Questions on modular arithmetic functions in rat3a.lisp

On 6/21/2012 6:35 AM, Camm Maguire wrote:
> Greetings!
>
> 1) The comments indicate that modulus is nil or positive.  Is it always
> an integer?
All uses of modular arithmetic in the existing code assume that the 
modulus is
a prime positive integer.  The system refuses to allow  modulus:2.5;   
it also
gives a warning for modulus:20,  a non-prime.  It goes into an infinite 
loop for modulus:-45.  (a bug...)

> 2) The comments indicate that if modulus is non-nil, the arguments to
> ctimes (et.al. ?) are numberp and less than modulus.
proper elements should be less than  modulus/2  in abs val.  except if 
modulus = 2, then the
two proper elements are 0,1.
e.g. modulo 5, the numbers are -2,-1,0,1,2.

If ctimes is given numbers outside that range the result should be in 
that range.

>   Are they in fact
> integers?

They are integers.  It is somewhat unlikely that someone comes up with a 
meaningful
interpretation of non-integer here, that makes good use of the rest of 
the mechanisms.
>   Are they bounded from below?
the result is bounded from below by half the modulus.
> 3) GCL has a C implementation of ctimes which balances modular
> arithmetic between -modulus/2 and modulus/2.  The generic lisp version
> seems only to implement the upper bound.
That then is a mistake.
>   Is there a reason for this?
Probably it is an error if SBCL does not use a balanced representation..
> Is the modular balancing necessary?
It is possible to use any sequential set of numbers, e.g.   0,1,2,3,4   
instead of -2,-1,0,1,2  for
modulus=5, and build a system around that choice.  The balanced choice 
has a few conveniences
such as some calculations over the integers mod <some huge prime>  look 
exactly like the
calculations over the integers.

> 4) Why is bctimes/rem used in cbexpt instead of ctimes/mod?

  bctimes is faster because it doesn't need to check to see if modulus = 
nil .  It is called repeatedly
from within the expt program.


If there is an interest in making these programs run fast, it may be 
worthwhile to separate
out the case of
modulus <=  2*(most-positive-fixnum)

where the arithmetic can be done in registers etc.

This is in fact the most common case and is presumably slowed down by 
the prospect of
ever encountering a bignum modulus.

See  the code in the reciprocal  in rat3a, as an example.  But if you 
want to code other stuff in C
as was done by Bill Schelter for GCL, that would make some things 
faster. Whether one would
notice it depends on how much rational polynomial arithmetic was being used.

RJF

## REQUIREMENTS
Copy the passage from the modular arithmetic thread word for word, starting with "Probably it is" and going on through "over the integers.". The data after this point is separate material, unconnected to the modular arithmetic thread.

## DATA BLOCK

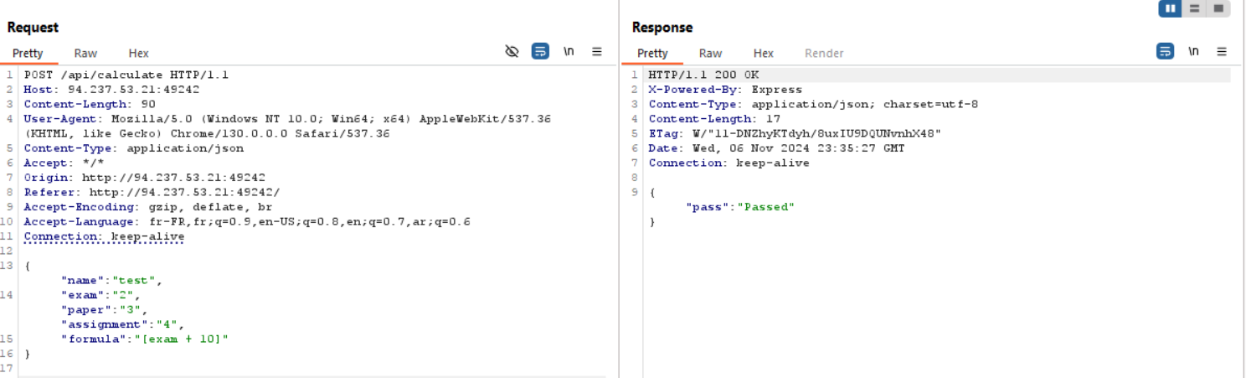The width and height of the screenshot is (1246, 378).
Task: Open the Raw tab in Request
Action: tap(85, 54)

## ANSWER TO THIS TASK
Probably it is an error if SBCL does not use a balanced representation..
> Is the modular balancing necessary?
It is possible to use any sequential set of numbers, e.g.   0,1,2,3,4   
instead of -2,-1,0,1,2  for
modulus=5, and build a system around that choice.  The balanced choice 
has a few conveniences
such as some calculations over the integers mod <some huge prime>  look 
exactly like the
calculations over the integers.